(Page and screen pointing data)
= = = =

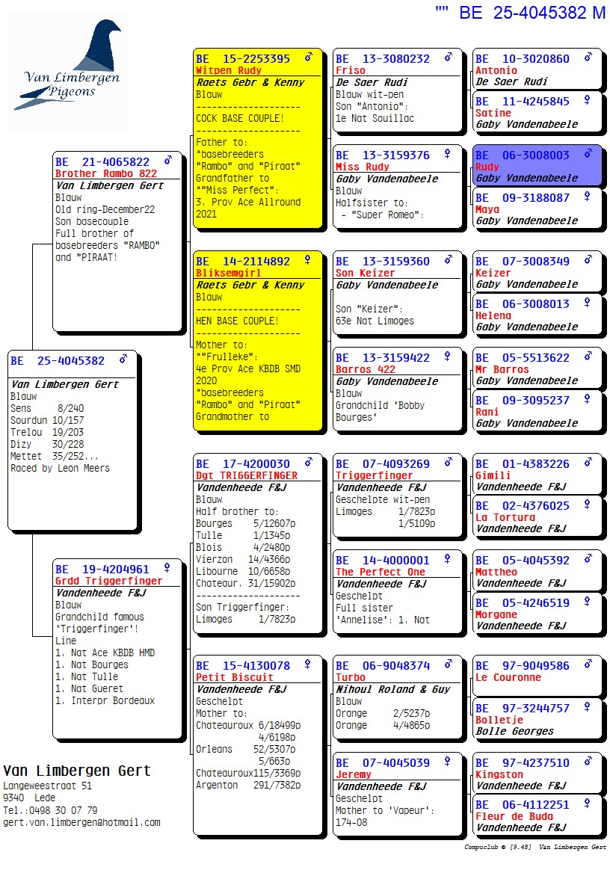The image size is (610, 876).
Task: Click female symbol on Petit Biscuit box
Action: point(308,664)
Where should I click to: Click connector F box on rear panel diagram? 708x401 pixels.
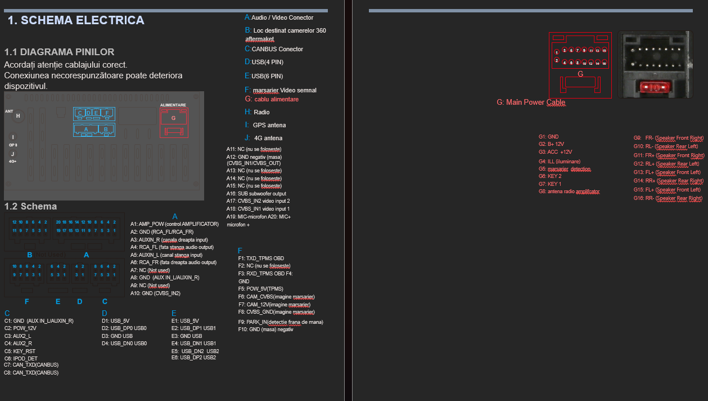coord(107,114)
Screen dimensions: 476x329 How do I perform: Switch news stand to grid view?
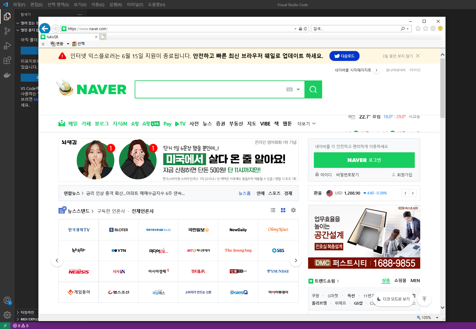click(x=283, y=210)
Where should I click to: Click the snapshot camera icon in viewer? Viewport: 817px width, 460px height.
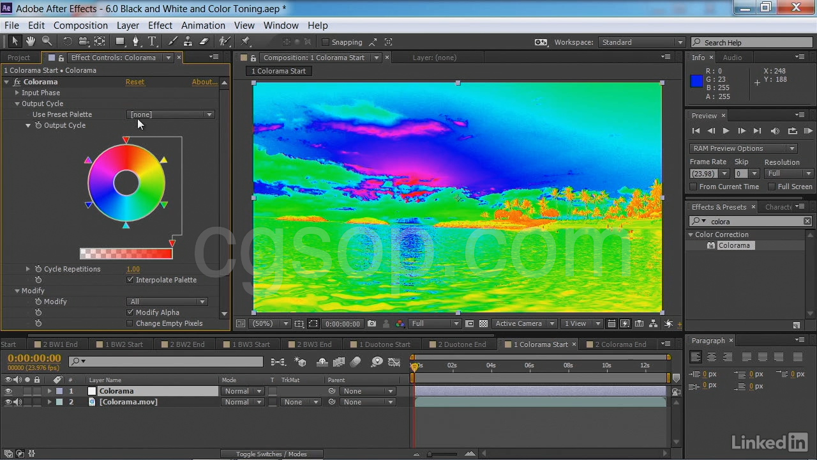pos(372,324)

= = = =

Write out the material again with "should I click" replaced by "do I tap", changing nothing else and leaving out the pictures.

The image size is (610, 876).
Task: Click female symbol on Petit Biscuit box
Action: point(308,664)
Where do I tap to: Click connector F box on rear panel diagram? 708x401 pixels.
coord(107,114)
Screen dimensions: 476x329 How do I perform: Switch news stand to grid view?
click(x=283, y=210)
Where do I tap to: Click the snapshot camera icon in viewer? Viewport: 817px width, 460px height.
pos(372,324)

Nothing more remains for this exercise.